While os.path.realpath() is a valid approach, the modern standard in Python is using the pathlib module. It provides a more robust way to resolve paths and verify their integrity.

from pathlib import Path

# Resolve the base directory to an absolute, canonical path
BASE_DIR = Path("/var/www/data").resolve()

def save_file(filename, data):
    # Combine and resolve the path to remove symbols like '../' and symlinks
    target_path = (BASE_DIR / filename).resolve()

    # Enforce directory boundary: ensure the target is inside BASE_DIR
    if BASE_DIR not in target_path.parents and target_path != BASE_DIR:
        raise ValueError("Security Alert: Attempted directory traversal")

    with open(target_path, "wb") as f:
        f.write(data)

There are of course more mitigations possible. If possible the best approach is always to completely eliminate directory traversal possibilities by stripping all path components from user input.

Discussion¶

Understanding and mitigating directory traversal vulnerabilities is critical for building secure Python applications and protecting information and users.
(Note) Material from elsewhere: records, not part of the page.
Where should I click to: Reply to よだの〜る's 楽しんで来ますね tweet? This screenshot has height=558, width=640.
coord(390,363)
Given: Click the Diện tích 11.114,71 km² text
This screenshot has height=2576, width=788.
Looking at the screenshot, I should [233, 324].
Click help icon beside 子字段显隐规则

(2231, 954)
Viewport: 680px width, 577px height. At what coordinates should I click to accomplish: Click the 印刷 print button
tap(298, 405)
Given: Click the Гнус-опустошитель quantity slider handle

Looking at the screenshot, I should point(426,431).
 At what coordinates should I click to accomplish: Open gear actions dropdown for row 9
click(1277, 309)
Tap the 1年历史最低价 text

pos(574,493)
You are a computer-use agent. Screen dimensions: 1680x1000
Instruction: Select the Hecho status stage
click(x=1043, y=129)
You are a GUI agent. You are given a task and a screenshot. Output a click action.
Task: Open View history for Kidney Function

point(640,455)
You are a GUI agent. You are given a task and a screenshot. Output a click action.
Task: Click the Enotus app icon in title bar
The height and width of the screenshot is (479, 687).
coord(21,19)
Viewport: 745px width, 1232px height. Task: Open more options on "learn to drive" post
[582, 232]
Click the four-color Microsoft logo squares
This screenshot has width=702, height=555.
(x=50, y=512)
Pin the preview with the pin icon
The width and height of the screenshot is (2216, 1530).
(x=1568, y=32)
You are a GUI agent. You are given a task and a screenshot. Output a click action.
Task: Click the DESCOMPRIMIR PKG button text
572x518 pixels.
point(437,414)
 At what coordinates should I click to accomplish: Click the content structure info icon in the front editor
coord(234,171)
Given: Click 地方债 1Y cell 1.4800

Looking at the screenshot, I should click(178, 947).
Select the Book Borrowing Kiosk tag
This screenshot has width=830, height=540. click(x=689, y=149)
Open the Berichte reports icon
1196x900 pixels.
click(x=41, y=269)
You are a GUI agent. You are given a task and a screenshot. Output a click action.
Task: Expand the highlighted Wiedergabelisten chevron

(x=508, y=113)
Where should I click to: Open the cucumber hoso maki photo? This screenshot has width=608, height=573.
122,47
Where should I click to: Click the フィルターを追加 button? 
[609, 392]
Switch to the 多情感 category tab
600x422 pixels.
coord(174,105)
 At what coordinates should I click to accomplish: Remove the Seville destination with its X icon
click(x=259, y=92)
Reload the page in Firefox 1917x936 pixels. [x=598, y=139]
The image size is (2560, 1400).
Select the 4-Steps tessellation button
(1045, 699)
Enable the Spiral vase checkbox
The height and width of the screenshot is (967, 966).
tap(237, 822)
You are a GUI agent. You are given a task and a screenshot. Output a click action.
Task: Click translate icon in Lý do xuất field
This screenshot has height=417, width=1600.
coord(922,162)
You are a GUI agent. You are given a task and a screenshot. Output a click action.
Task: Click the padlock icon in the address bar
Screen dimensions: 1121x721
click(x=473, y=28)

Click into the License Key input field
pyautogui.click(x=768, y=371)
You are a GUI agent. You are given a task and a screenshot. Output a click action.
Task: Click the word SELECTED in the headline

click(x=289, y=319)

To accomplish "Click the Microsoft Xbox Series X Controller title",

100% automated detection of directory traversal vulnerabilities in Python programs is almost impossible. However, with these simple measures, detection, and prevention are possible, helping to avoid serious security issues when using Python programs developed by others:

Always create a security design based on a threat model.
Use a reliable security checklist before using any Python program.

When developing Python applications yourself, the following measures to prevent directory traversal are mandatory:

Practice security-by-design principles by creating a secure architecture before writing any code. This also applies when using AI-assisted coding tools.
Follow Python secure programming principles.
Always validate your code before release using a trusted open-source security code analyser, such as Python Code Audit.

Directory traversal occurs whenever an application accesses a file without enforcing strict path validation or without ensuring the integrity of the file. Furthermore, all files read by the programme should be trusted; if this is not possible, a file should be treated as ‘insecure’.

Understanding and mitigating directory traversal vulnerabilities is critical for building secure Python applications and protecting information and users.

Failing to enforce these protections can expose sensitive files and lead to severe security issues, including remote code execution.